■ Prompt ■
Reproduce the rows from the start through the line containing "Action: (458, 187)", inclusive, with no changes.

■ Provided data ■

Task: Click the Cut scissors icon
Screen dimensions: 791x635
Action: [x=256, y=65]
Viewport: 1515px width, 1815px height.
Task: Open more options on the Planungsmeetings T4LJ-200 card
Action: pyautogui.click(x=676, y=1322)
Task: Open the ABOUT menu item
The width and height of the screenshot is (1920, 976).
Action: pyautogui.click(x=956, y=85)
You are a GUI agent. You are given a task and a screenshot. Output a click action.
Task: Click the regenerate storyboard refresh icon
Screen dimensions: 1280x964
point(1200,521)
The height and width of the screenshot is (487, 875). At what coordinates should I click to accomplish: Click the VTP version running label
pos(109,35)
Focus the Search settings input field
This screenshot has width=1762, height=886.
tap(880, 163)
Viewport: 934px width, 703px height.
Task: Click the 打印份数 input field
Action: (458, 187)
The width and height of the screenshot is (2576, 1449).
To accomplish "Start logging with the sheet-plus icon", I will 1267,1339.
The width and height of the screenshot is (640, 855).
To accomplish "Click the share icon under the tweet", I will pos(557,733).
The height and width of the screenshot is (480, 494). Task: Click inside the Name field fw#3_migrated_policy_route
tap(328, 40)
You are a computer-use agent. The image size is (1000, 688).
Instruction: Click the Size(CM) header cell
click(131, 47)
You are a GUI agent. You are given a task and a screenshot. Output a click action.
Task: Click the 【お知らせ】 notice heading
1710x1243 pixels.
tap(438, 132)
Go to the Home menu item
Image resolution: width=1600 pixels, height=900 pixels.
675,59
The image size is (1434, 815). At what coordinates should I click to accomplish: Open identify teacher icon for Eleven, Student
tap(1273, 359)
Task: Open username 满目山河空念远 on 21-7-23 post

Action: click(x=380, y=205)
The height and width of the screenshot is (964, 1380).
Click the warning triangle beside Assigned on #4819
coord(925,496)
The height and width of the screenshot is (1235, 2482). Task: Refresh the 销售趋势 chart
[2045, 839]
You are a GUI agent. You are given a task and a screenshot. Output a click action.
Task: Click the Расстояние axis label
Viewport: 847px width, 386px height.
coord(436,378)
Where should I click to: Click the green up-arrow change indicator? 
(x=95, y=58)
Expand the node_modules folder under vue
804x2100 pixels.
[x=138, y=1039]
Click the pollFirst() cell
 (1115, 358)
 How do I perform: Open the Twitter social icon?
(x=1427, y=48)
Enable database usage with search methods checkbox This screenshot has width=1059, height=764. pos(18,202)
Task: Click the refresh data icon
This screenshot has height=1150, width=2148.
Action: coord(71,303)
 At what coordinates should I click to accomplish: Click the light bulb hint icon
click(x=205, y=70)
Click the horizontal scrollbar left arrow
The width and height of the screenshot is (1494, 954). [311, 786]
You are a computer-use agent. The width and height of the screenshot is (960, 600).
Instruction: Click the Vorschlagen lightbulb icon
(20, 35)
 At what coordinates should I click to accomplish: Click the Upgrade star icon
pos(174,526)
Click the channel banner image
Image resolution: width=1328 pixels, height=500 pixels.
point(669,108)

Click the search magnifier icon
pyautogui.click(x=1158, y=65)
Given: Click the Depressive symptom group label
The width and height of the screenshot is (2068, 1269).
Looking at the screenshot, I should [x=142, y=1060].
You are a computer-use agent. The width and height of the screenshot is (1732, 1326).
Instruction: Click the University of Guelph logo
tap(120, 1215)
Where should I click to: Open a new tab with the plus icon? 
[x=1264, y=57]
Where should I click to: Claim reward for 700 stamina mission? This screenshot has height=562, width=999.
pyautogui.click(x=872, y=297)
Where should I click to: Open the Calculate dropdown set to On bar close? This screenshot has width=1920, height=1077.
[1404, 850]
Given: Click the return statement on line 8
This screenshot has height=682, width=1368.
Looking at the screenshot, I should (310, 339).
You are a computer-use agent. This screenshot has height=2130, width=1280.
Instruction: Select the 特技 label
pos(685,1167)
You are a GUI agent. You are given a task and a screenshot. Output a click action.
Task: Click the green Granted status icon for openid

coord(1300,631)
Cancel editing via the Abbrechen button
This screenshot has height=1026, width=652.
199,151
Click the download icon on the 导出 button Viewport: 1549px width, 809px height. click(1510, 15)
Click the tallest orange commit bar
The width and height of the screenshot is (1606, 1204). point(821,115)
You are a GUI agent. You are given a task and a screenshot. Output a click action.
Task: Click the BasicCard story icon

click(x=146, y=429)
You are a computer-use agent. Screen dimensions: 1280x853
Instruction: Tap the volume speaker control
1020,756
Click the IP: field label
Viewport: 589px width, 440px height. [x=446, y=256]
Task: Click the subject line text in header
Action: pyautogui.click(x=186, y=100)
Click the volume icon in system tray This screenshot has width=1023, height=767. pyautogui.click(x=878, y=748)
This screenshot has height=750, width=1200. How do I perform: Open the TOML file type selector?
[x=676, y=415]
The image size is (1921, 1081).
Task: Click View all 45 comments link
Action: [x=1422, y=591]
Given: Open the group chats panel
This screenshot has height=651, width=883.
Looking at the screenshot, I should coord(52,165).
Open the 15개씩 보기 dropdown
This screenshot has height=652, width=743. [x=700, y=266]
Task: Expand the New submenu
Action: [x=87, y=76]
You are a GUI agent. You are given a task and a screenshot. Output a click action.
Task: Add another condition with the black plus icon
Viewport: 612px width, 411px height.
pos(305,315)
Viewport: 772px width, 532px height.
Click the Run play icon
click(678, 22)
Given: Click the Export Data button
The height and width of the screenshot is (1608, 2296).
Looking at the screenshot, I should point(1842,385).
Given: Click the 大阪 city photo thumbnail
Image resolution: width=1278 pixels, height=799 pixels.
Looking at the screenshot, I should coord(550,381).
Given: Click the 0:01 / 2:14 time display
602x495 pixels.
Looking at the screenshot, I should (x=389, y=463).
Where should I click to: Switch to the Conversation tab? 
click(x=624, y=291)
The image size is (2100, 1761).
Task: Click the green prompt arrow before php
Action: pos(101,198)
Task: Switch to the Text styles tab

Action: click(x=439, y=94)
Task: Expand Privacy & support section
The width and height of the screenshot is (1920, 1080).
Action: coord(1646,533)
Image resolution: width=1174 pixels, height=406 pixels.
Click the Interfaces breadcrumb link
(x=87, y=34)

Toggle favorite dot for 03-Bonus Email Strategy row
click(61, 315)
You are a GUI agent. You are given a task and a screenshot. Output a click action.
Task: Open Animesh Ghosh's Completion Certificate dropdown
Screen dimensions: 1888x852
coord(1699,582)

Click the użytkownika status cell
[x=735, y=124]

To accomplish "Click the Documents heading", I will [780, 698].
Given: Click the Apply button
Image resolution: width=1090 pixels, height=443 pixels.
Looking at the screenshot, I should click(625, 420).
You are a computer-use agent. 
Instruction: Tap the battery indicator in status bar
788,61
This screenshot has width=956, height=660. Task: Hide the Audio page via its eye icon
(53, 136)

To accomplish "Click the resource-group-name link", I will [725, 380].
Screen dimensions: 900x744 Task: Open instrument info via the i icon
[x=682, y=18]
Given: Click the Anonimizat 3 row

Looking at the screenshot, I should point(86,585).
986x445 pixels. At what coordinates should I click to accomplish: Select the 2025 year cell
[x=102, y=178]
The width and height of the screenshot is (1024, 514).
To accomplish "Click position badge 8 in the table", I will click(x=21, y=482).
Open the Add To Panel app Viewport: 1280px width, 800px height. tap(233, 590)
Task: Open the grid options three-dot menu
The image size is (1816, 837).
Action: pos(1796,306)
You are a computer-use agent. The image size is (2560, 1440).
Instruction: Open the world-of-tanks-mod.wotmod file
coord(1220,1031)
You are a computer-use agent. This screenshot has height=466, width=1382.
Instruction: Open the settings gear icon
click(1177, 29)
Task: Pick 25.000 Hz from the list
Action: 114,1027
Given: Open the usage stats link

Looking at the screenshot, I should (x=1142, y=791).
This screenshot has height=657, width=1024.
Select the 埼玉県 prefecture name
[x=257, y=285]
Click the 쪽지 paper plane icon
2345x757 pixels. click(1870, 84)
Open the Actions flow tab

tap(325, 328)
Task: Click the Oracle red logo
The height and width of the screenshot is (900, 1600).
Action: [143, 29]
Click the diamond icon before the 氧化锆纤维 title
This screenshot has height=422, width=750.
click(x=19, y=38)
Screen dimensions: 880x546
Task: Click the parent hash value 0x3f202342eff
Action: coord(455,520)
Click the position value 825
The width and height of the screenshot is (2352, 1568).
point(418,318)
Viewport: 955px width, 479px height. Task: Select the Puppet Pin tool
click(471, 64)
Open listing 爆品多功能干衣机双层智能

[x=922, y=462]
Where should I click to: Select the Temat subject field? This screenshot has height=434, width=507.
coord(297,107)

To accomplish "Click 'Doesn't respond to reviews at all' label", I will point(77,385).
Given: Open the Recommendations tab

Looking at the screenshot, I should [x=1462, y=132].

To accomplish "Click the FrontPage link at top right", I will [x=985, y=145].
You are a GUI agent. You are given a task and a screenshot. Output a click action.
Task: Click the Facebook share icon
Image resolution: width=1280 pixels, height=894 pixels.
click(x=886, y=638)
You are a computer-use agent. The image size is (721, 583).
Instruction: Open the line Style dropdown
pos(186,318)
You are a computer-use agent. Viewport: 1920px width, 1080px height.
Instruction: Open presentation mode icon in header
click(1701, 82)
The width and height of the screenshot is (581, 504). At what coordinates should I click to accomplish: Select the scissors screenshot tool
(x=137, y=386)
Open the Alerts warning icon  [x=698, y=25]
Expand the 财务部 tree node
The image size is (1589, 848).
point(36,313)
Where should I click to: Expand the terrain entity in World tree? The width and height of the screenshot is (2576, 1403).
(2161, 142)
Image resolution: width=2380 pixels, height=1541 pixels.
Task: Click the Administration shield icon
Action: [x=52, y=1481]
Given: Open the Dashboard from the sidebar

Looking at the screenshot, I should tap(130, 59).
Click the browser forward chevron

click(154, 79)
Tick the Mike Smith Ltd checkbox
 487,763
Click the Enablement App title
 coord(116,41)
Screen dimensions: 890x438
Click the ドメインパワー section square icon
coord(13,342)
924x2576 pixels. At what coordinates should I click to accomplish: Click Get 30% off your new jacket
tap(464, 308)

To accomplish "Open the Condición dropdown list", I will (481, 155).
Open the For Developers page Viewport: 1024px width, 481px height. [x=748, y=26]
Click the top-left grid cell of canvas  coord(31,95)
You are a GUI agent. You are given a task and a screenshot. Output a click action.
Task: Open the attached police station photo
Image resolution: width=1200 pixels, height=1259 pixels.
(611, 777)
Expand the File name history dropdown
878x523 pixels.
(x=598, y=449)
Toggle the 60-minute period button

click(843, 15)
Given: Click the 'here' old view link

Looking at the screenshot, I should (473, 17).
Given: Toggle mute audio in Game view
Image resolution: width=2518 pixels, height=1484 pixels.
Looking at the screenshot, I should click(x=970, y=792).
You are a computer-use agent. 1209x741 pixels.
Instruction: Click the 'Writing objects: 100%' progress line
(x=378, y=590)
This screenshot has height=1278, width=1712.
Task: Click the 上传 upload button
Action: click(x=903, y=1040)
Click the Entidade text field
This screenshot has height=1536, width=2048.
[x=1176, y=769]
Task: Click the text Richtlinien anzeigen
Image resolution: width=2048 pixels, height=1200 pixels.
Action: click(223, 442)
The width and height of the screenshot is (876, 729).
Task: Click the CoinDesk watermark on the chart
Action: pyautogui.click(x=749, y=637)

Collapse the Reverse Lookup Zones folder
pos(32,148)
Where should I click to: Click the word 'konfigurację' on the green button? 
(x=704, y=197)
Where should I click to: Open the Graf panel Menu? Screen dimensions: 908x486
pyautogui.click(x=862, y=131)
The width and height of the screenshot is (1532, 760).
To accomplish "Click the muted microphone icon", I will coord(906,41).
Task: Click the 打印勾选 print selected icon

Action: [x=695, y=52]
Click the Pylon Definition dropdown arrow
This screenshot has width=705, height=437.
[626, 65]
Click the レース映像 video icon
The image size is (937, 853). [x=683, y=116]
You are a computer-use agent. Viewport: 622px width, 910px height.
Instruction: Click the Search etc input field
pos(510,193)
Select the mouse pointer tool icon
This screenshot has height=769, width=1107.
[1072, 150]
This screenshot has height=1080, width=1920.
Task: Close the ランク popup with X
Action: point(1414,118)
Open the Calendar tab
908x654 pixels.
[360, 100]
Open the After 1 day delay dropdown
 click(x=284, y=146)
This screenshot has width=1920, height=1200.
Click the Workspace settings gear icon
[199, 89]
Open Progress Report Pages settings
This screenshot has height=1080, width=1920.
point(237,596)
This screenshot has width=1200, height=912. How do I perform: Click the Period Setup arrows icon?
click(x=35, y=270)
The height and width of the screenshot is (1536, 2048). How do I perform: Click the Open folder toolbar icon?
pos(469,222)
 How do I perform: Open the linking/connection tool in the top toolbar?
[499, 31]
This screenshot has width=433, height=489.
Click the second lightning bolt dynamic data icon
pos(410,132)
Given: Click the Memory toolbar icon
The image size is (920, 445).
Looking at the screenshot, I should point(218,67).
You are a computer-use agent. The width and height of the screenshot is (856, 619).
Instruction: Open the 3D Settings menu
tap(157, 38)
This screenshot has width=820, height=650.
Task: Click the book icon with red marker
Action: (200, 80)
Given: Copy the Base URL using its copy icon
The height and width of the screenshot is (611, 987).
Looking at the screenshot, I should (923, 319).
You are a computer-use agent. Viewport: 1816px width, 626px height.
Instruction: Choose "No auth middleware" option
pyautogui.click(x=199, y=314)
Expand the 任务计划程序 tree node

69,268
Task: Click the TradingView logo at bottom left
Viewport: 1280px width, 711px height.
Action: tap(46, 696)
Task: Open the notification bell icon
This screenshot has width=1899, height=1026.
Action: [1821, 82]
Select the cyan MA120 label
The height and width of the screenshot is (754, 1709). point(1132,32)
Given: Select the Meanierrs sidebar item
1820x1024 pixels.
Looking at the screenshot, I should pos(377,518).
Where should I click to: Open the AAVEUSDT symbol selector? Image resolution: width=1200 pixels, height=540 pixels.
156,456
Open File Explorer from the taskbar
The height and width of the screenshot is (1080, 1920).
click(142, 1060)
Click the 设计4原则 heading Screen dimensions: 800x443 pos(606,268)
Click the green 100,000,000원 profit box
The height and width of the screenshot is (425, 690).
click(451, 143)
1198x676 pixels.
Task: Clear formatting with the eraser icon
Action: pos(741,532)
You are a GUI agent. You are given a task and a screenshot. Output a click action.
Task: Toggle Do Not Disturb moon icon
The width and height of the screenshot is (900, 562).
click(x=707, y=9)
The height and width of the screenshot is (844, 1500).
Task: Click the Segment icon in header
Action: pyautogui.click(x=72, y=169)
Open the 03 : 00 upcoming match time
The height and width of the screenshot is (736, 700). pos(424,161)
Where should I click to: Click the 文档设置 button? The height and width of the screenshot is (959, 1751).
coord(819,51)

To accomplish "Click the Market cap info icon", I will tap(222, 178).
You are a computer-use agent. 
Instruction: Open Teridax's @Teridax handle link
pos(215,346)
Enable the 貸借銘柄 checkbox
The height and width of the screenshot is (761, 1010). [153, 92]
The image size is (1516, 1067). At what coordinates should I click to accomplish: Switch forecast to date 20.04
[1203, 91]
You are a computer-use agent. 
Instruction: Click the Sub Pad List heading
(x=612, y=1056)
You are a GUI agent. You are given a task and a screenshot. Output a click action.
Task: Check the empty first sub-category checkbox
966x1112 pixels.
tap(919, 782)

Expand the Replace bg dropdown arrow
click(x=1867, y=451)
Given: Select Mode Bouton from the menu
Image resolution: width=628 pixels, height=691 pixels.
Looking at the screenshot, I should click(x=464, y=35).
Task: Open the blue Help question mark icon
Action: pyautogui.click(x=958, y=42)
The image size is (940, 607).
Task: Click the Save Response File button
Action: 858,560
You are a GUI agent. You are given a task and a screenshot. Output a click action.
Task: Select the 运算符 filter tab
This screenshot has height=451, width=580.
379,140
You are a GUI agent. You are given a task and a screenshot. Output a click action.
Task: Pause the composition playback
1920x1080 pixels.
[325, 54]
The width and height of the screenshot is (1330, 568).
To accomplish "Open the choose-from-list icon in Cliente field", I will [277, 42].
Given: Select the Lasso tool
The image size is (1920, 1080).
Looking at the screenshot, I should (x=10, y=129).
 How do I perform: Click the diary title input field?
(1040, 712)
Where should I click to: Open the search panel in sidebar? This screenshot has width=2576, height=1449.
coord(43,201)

■ Full solution ■
Task: Click the Cut scissors icon
Screen dimensions: 791x635
Action: [x=256, y=65]
Viewport: 1515px width, 1815px height.
Task: Open more options on the Planungsmeetings T4LJ-200 card
Action: pyautogui.click(x=676, y=1322)
Task: Open the ABOUT menu item
The width and height of the screenshot is (1920, 976).
Action: pyautogui.click(x=956, y=85)
You are a GUI agent. You are given a task and a screenshot. Output a click action.
Task: Click the regenerate storyboard refresh icon
Screen dimensions: 1280x964
point(1200,521)
The height and width of the screenshot is (487, 875). At what coordinates should I click to accomplish: Click the VTP version running label
pos(109,35)
Focus the Search settings input field
This screenshot has width=1762, height=886.
tap(880, 163)
Viewport: 934px width, 703px height.
Task: Click the 打印份数 input field
Action: (458, 187)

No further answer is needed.